So this week, here are your three things to know, read, and do as you prepare for this week’s session:
Something to know
Learning about the tabernacle might seem boring or tedious to some, but in its description and detail, we learn a great deal about God. Spend additional time exploring the details of the tabernacle either through the below resources or pictures and illustrations you could easily find on the internet. Remind your group of God’s purpose and intent in revealing His holiness, His forgiveness, and His presence to His people and to the world by highlighting the 3 points of this week’s lessons.
Something to read
For something to read, we’ve included two links this week to help further your discovery of this lesson. First, Daniel Hyde has a great article on: 6 Reasons Christians Should Study the Tabernacle. This is a helpful resource to show you and those in your group the significance of seemingly minor details in the Bible.

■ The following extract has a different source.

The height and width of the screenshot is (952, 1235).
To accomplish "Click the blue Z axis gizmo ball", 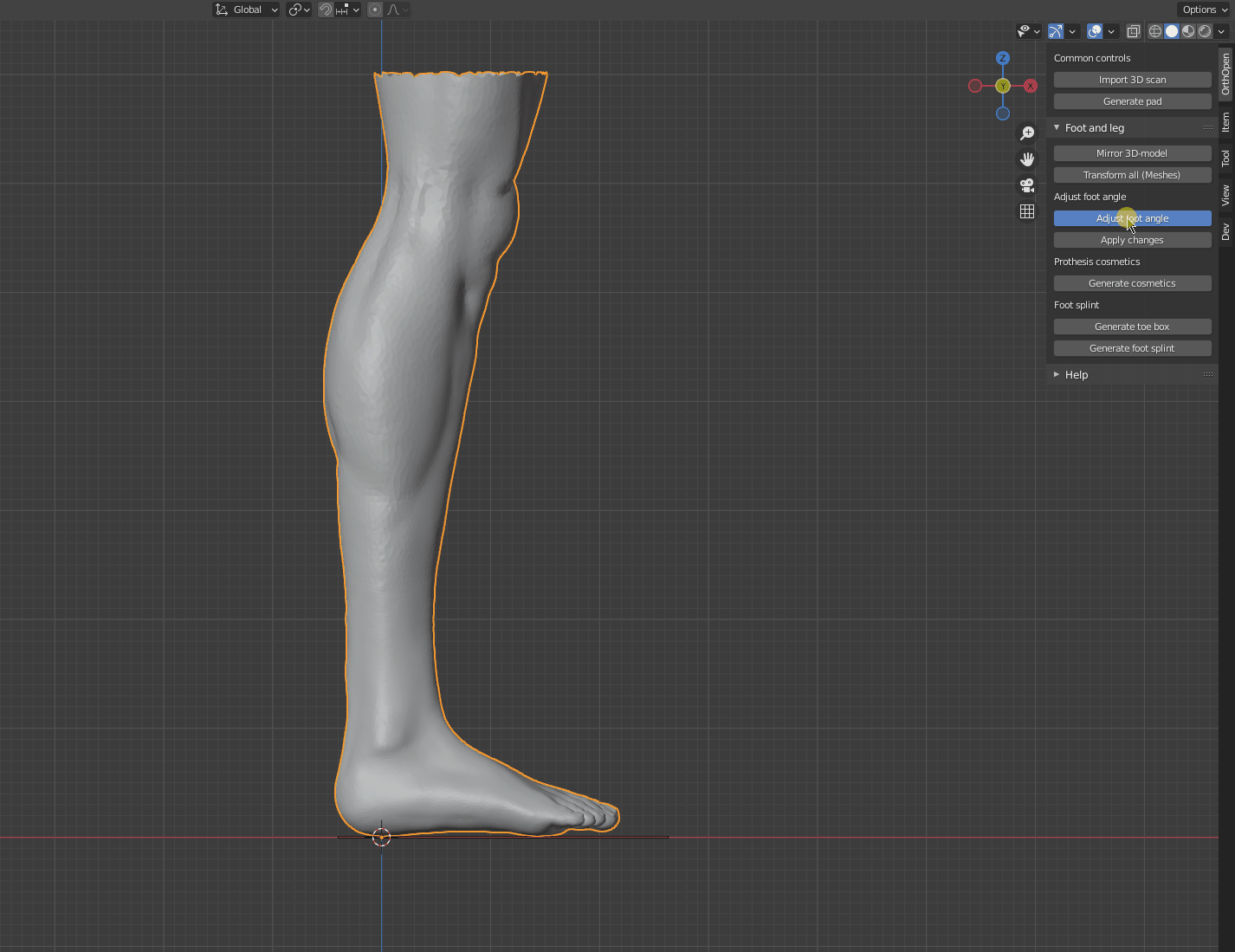I will coord(1003,58).
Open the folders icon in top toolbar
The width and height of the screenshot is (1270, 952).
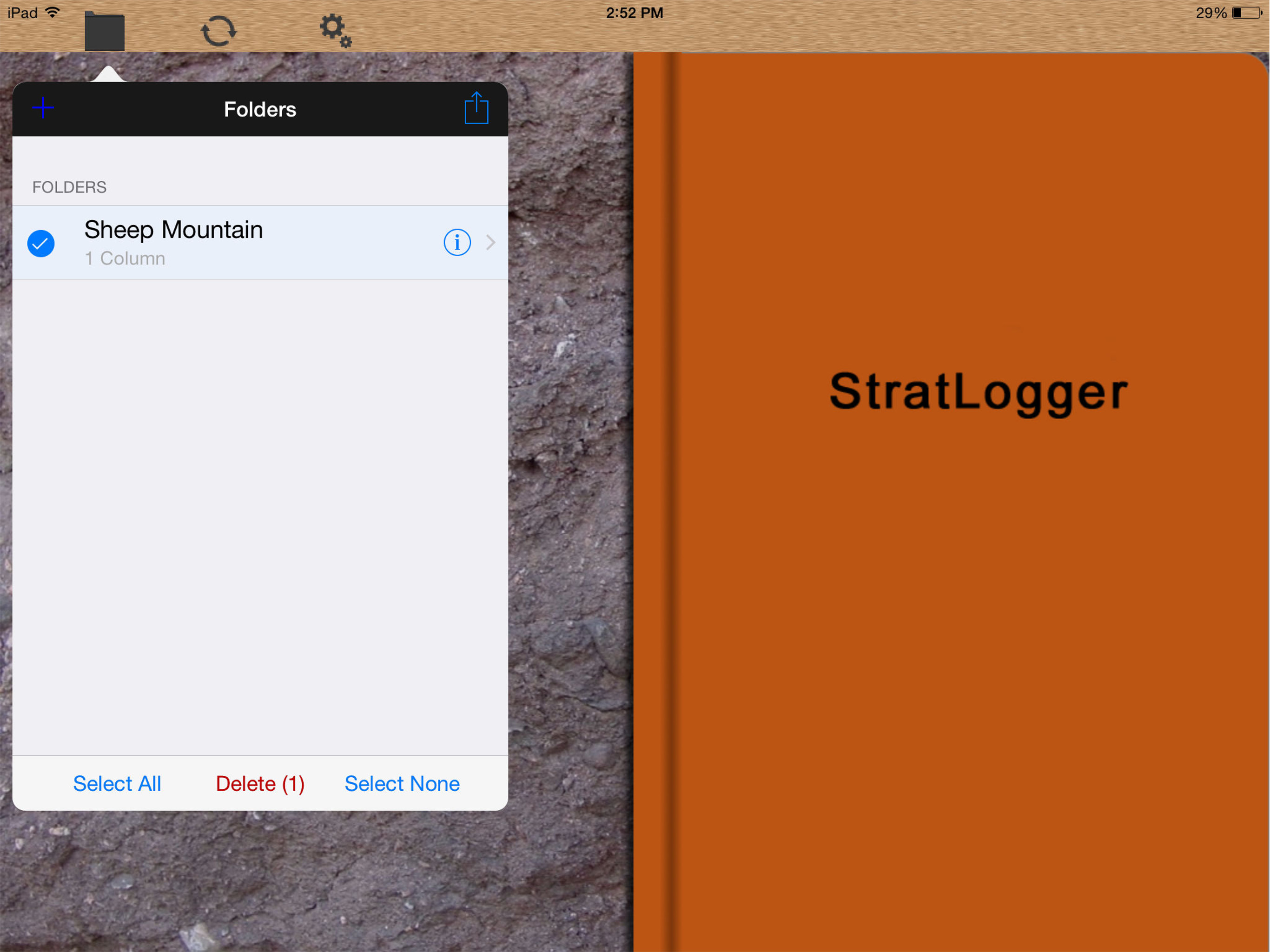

In this second link, What Does the Tabernacle Symbolize? by Justin Taylor, there is an illustration for you and your group to visualize what the tabernacle may have looked like and a great commentary on how it connects with Christ.
Something to do
If you enjoy crafts or someone in your group enjoys crafts, consider making or enlisting your group member to make a small diorama/model of the tabernacle with a shoebox. Be as detailed (or undetailed) as you wish, but enjoy making the different parts with the details God has given us in His Word. Make note or tell your member to make note of why you think God had a certain detail or description for varying parts as you build. Observe any gospel connections you might see. You possibly could do this as a group time activity or as a contest to be judged the following week. Visualizing the tabernacle in some form would be beneficial to those in your group.